Dal 23 marzo 2018 gli USA prelevano dazi doganali supplementari sulle importazioni di alcuni prodotti di acciaio e alluminio. Dazi che incidono anche sulle esportazioni svizzere, che nel 2017 ammontavano a circa 80 milioni di franchi.
Il provvedimento americano, motivato con ragioni di sicurezza nazionale, "non è giustificato" secondo le autorità elvetiche. La Svizzera pertanto ha avviato una richiesta di consultazioni con gli USA nel quadro di una procedura OMC per la composizione delle controversie. Il consigliere federale Johann Schneider-Ammann ha già informato il Consiglio federale, si legge in una nota del Dipartimento federale dell’economia, della formazione e della ricerca (DEFR).
Già lo scorso marzo la Svizzera è intervenuta per una prima volta presso le autorità statunitensi e ha fatto pervenire all’amministrazione USA una richiesta formale per ottenere un’esenzione specifica ed essere esclusa da queste misure di difesa commerciale. Una richiesta di esenzione alla quale gli Stati Uniti non hanno ancora reagito.
Per tutelare gli interessi della Svizzera il consigliere federale Johann Schneider-Ammann ha quindi avviato la procedura OMC. Anche altri membri dell’OMC nella stessa situazione, come ad esempio UE, Messico, Canada e Norvegia, hanno iniziato questa procedura.
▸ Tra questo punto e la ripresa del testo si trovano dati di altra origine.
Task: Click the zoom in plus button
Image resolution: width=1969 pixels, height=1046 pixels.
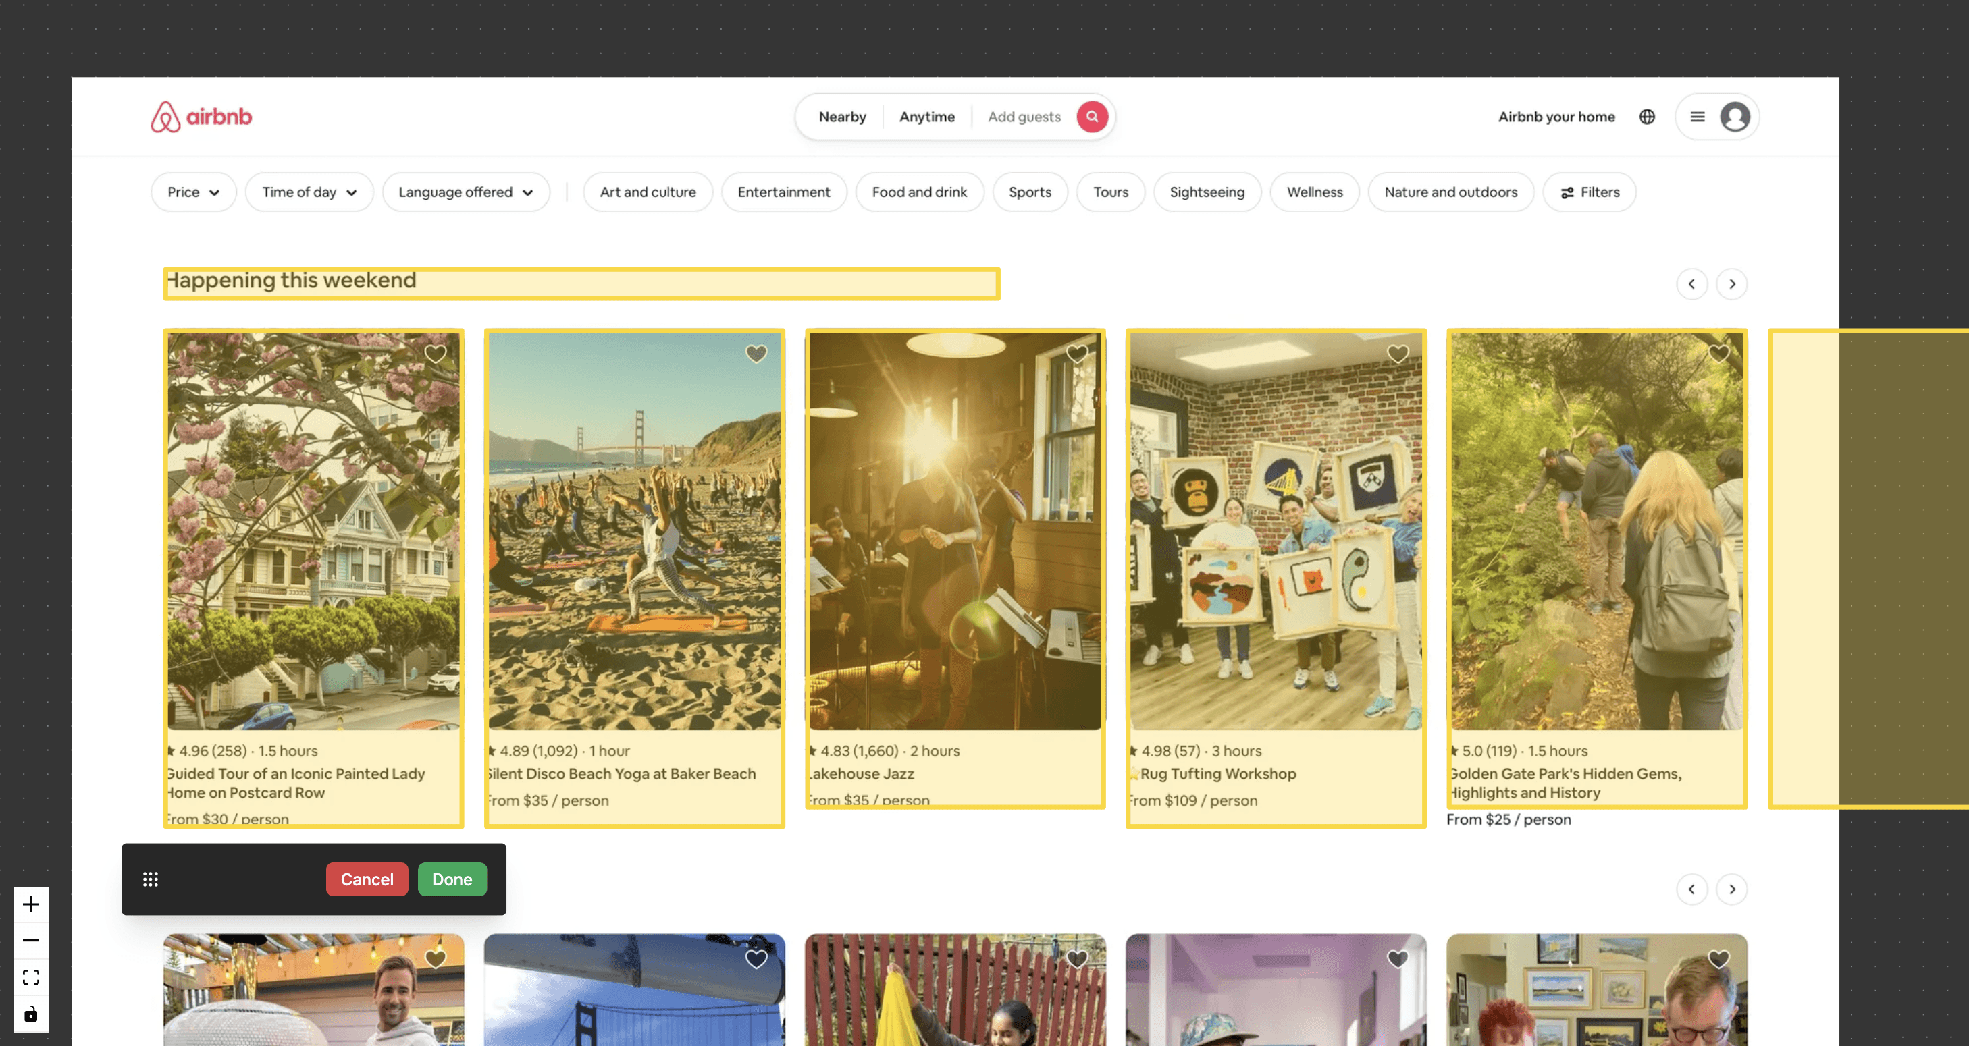Action: [x=31, y=905]
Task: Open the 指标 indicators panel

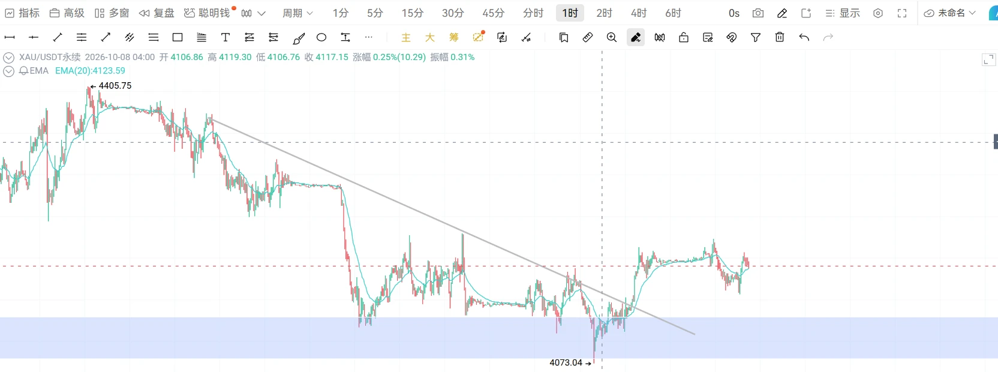Action: click(22, 13)
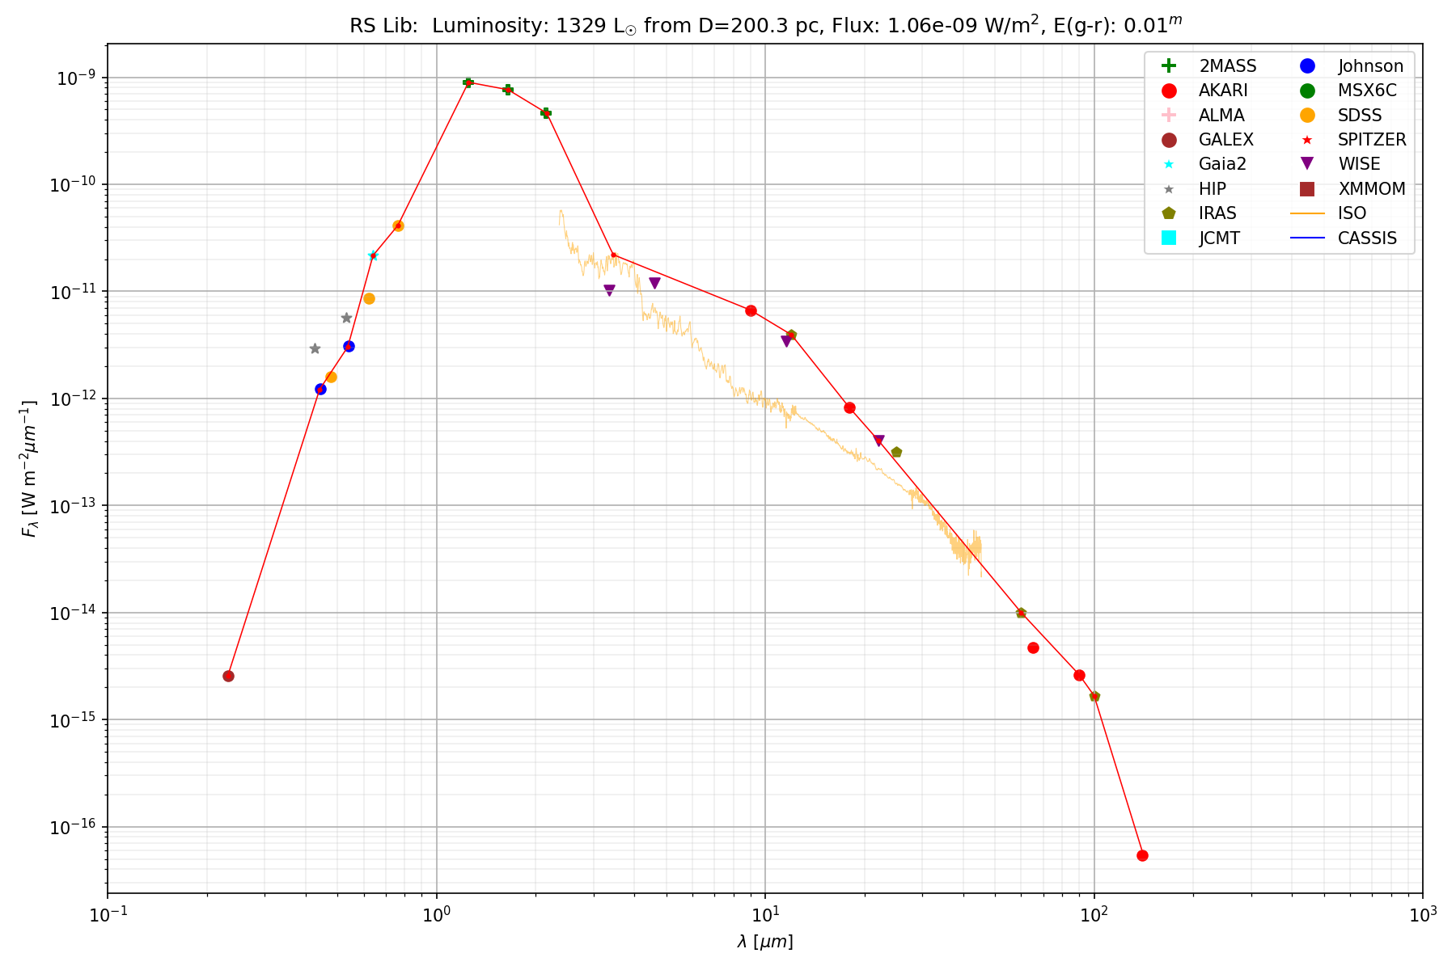The image size is (1456, 970).
Task: Select the XMMOM brown square legend marker
Action: tap(1307, 189)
Già nel 2002 la Svizzera aveva portato a termine con successo, insieme ad altri membri dell’OMC, una procedura contro gli USA riguardante l’acciaio. In seguito gli Stati Uniti avevano abolito quella misura commerciale.
"Le procedure dell’OMC per la composizione delle controversie" spiega il DEFR nella nota, "iniziano con una richiesta di consultazioni. In questa prima fase le parti cercano di giungere a una soluzione amichevole. In assenza di risultati, è possibile adire un’istanza arbitrale (Panel), la decisione della quale può essere impugnata davanti a un organo di appello (Appellate Body)".